[Pointing data for screenshots]

"""

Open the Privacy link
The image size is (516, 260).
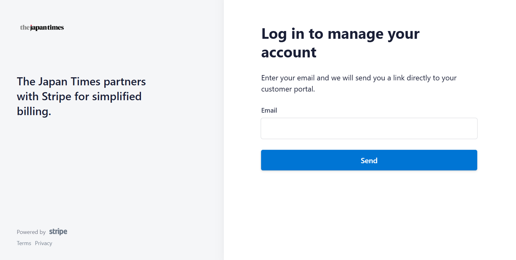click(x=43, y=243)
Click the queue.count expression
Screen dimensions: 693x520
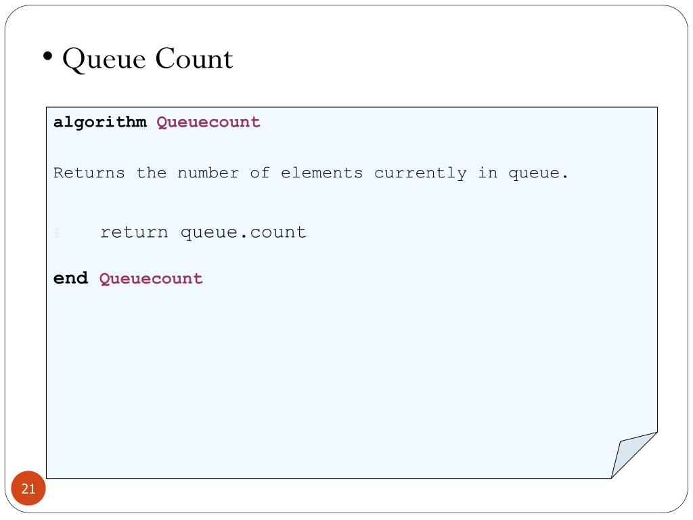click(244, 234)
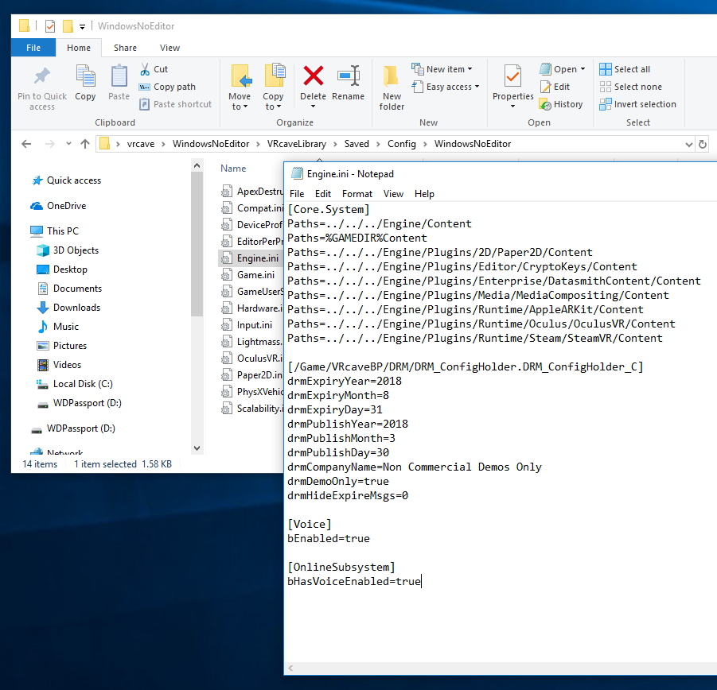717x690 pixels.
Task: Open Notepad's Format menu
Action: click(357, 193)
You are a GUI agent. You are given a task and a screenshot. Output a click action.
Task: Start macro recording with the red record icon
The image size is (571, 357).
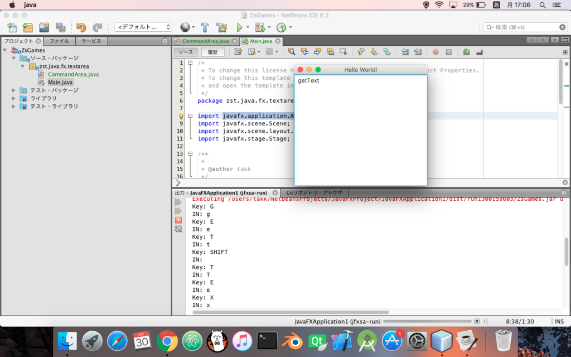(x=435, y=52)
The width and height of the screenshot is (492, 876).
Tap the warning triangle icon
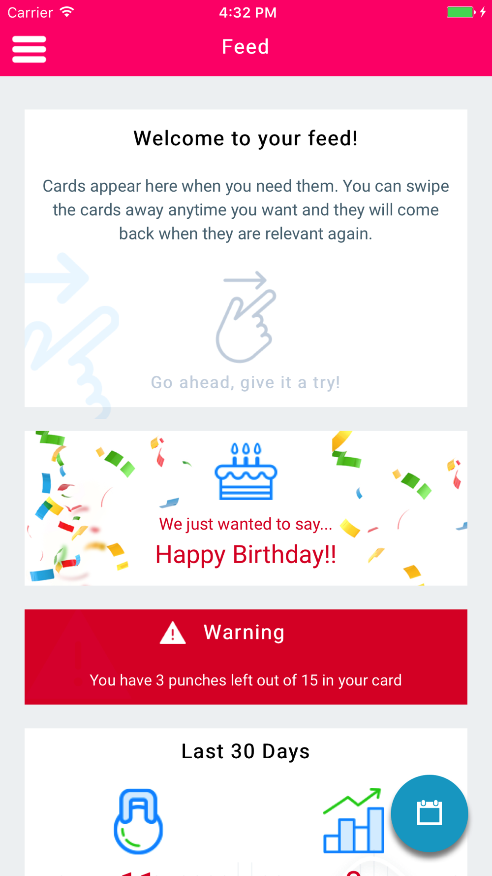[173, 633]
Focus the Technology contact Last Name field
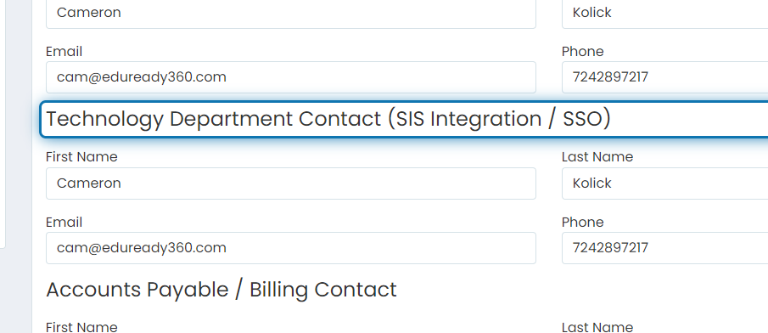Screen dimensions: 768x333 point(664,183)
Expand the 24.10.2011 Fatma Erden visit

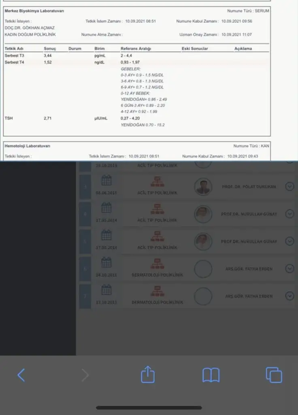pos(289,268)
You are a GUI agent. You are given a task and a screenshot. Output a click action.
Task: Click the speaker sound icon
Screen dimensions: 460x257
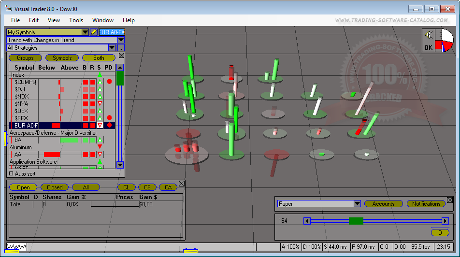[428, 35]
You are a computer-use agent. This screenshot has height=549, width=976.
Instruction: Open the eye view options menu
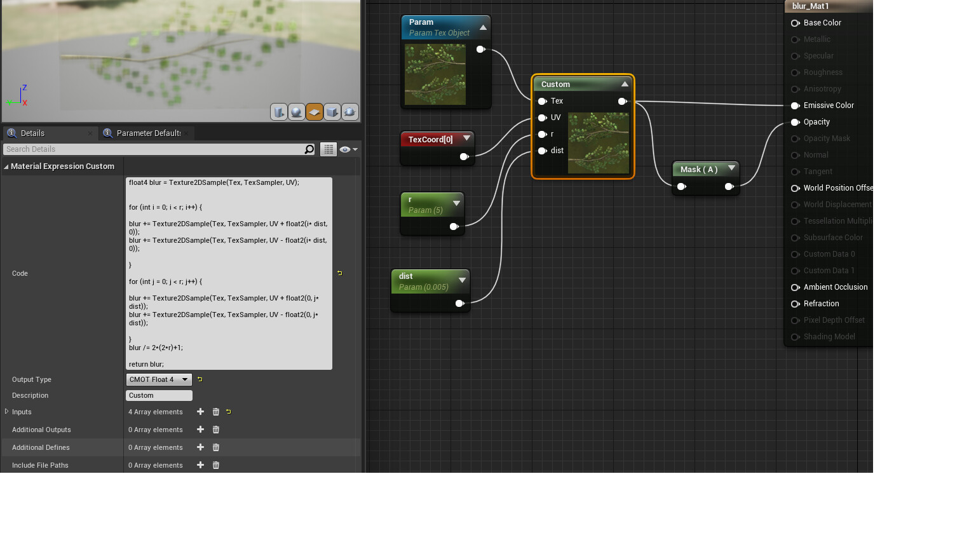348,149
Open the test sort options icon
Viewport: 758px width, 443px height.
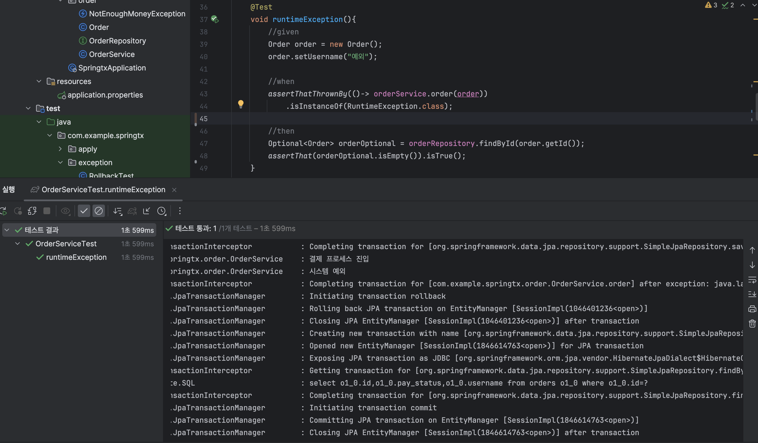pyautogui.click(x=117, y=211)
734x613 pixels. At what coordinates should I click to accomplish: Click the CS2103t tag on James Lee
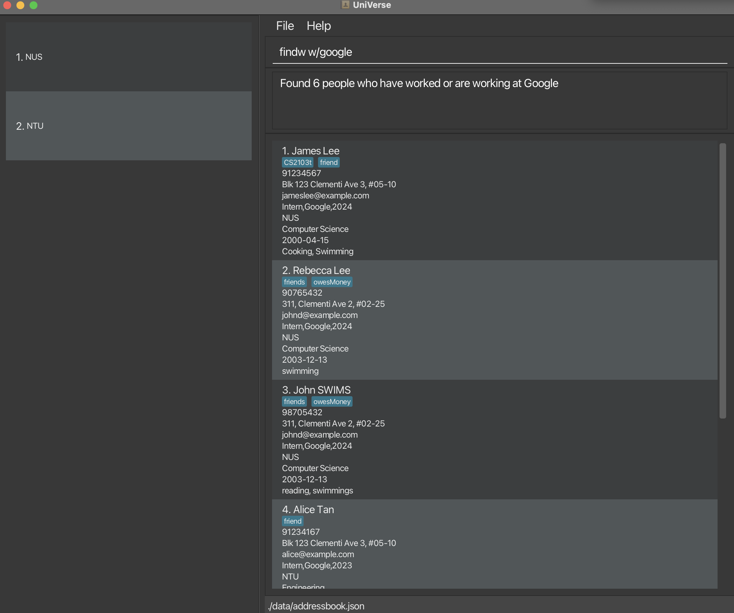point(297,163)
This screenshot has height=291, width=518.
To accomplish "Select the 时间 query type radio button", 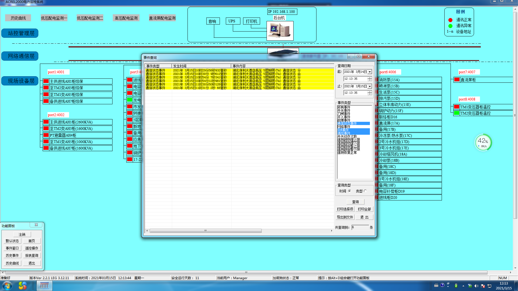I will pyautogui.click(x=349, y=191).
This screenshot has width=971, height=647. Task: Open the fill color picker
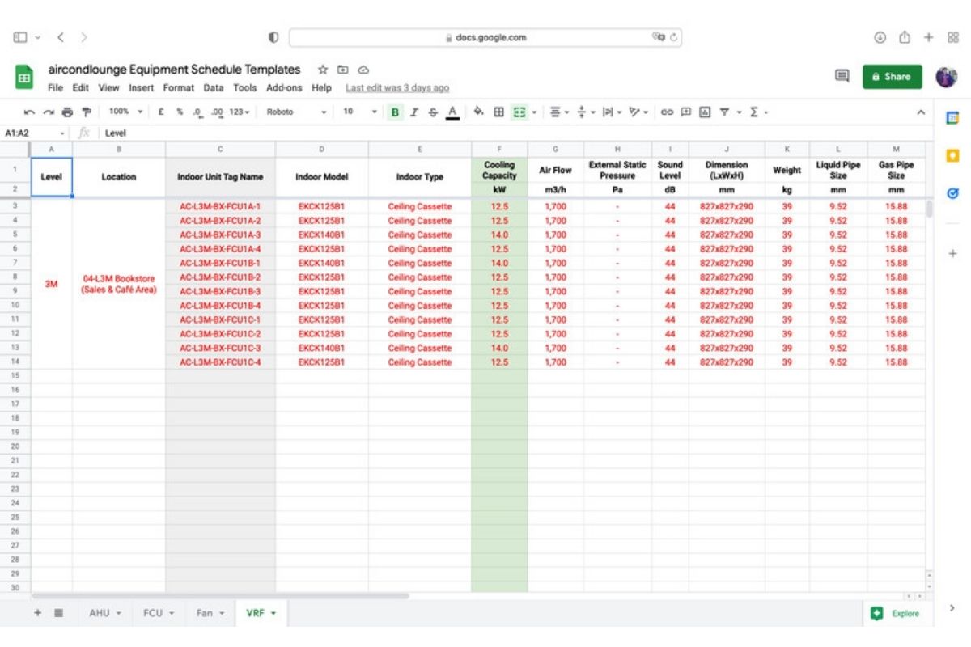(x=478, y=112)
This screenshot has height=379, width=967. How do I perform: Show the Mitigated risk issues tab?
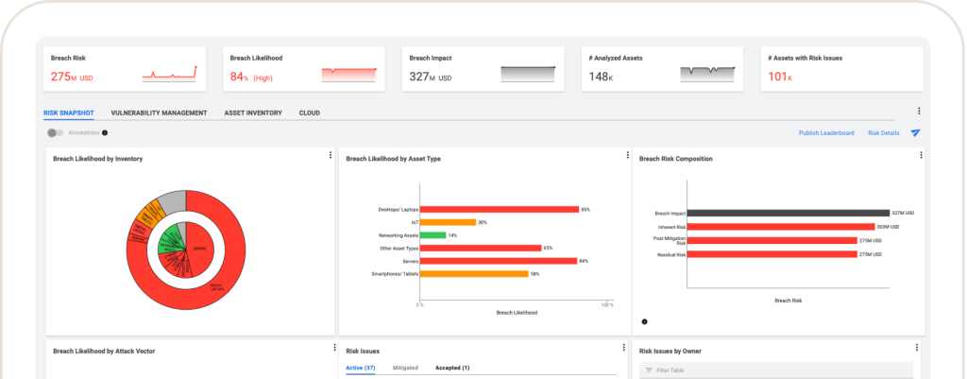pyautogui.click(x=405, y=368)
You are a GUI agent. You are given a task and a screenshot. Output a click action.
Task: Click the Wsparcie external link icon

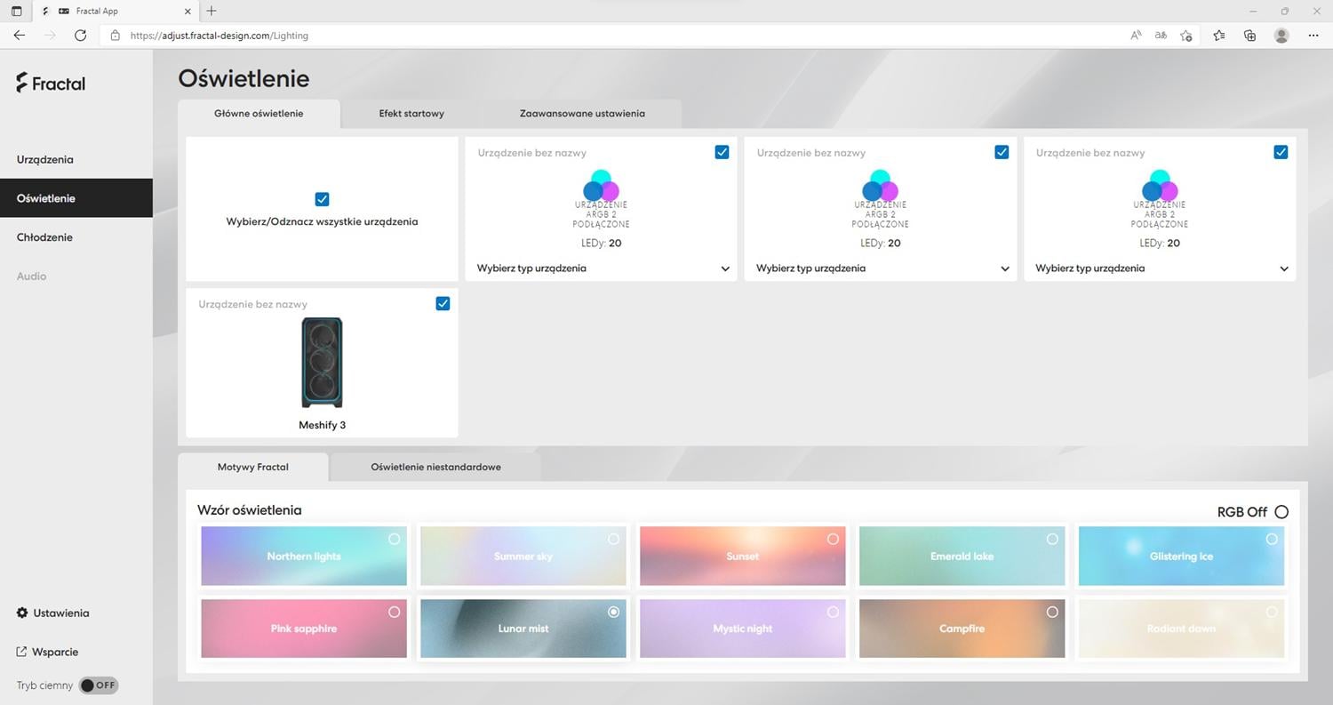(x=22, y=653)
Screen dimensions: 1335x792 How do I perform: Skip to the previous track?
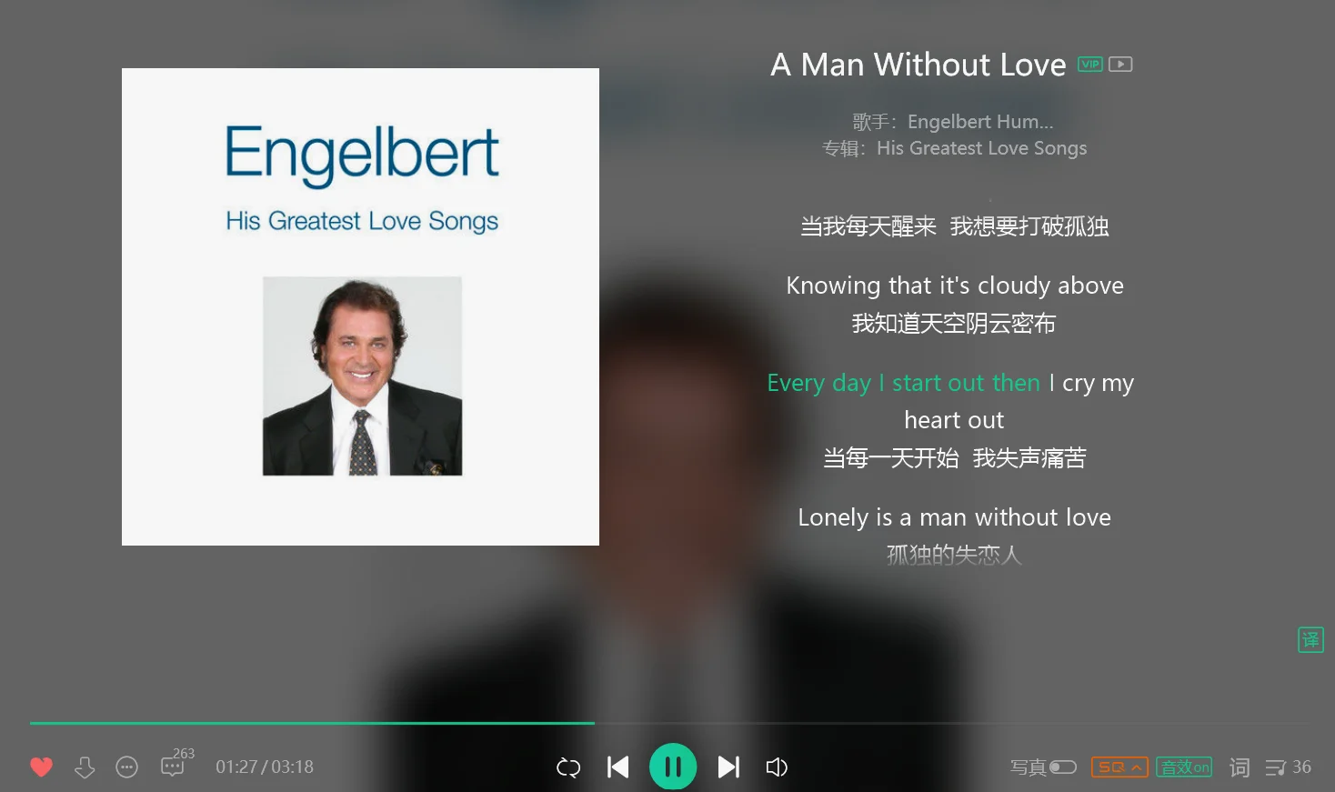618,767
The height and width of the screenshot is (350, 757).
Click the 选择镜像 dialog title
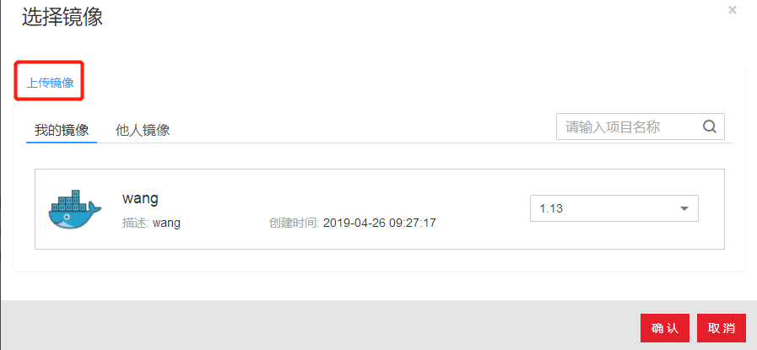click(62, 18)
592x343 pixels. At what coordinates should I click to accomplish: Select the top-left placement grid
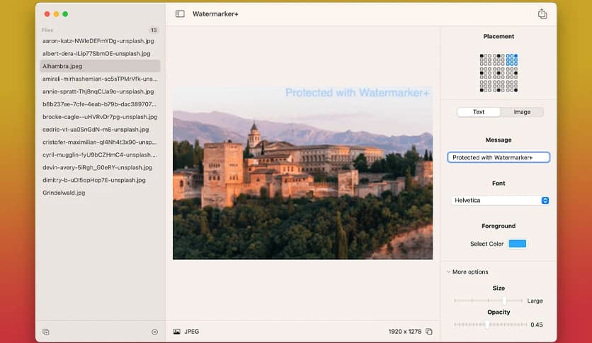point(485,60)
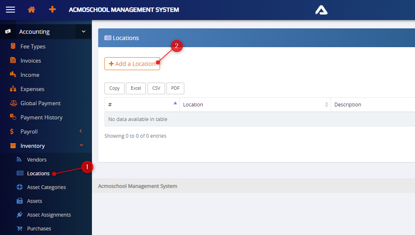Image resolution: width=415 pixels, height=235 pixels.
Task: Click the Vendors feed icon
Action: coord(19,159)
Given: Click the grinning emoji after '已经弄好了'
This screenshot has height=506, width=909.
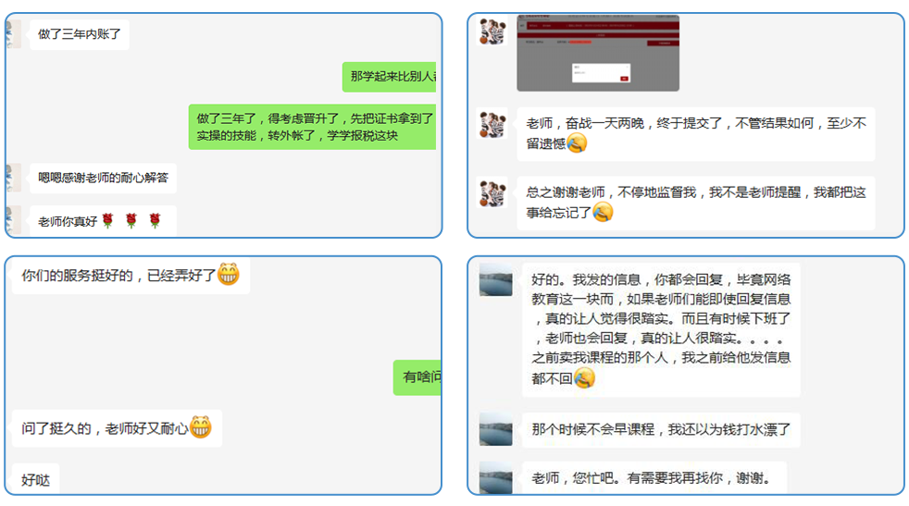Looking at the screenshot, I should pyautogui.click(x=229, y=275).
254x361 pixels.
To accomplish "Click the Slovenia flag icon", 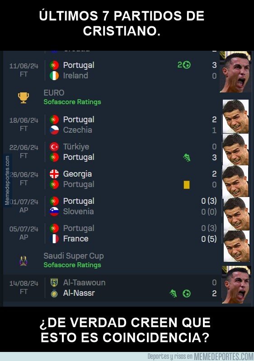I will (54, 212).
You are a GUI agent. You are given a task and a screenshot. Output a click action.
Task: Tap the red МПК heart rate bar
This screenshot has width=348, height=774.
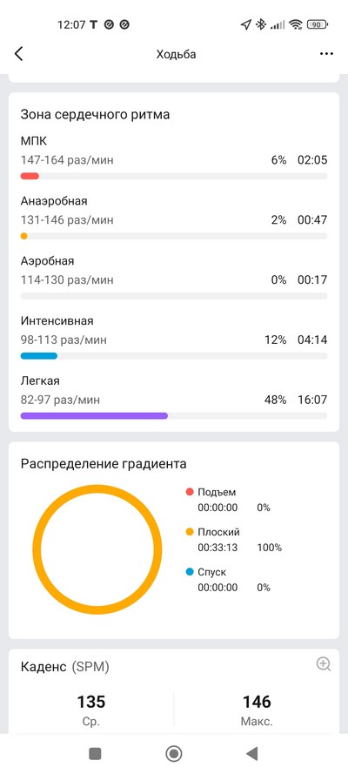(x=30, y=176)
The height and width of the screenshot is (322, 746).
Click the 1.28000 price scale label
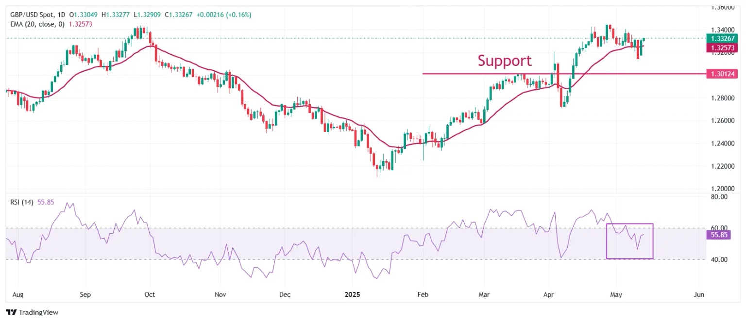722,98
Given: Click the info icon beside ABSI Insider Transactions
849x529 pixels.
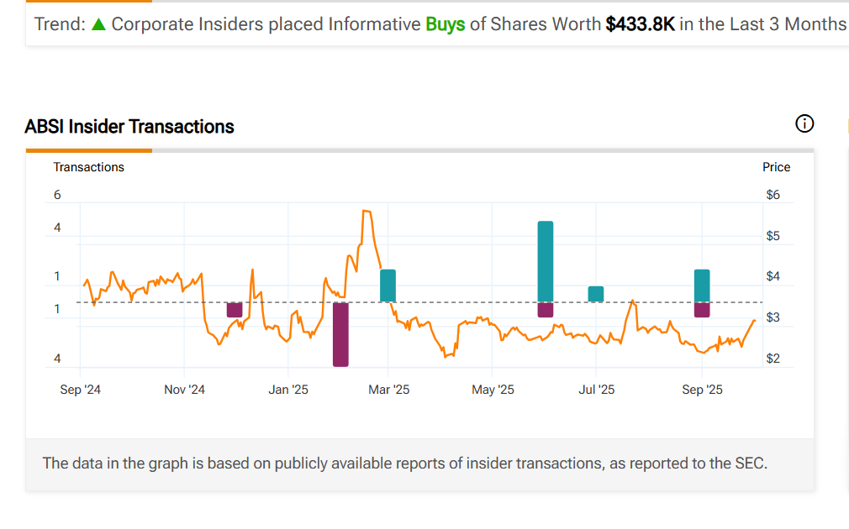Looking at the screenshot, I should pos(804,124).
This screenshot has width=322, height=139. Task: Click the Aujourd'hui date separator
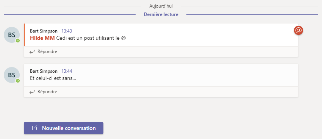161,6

"""

Rewrite the entries as a Markdown table with the columns "Row" and "Line", starting with the line containing "The height and width of the screenshot is (322, 746)." and going on through the line containing "Looking at the screenshot, I should pos(804,124).". Leave out blank lines and the pictures.

| Row | Line |
|---|---|
| 1 | The height and width of the screenshot is (322, 746). |
| 2 | Click the 1.28000 price scale label |
| 3 | 722,98 |
| 4 | Given: Click the info icon beside ABSI Insider Transactions |
| 5 | 849x529 pixels. |
| 6 | Looking at the screenshot, I should pos(804,124). |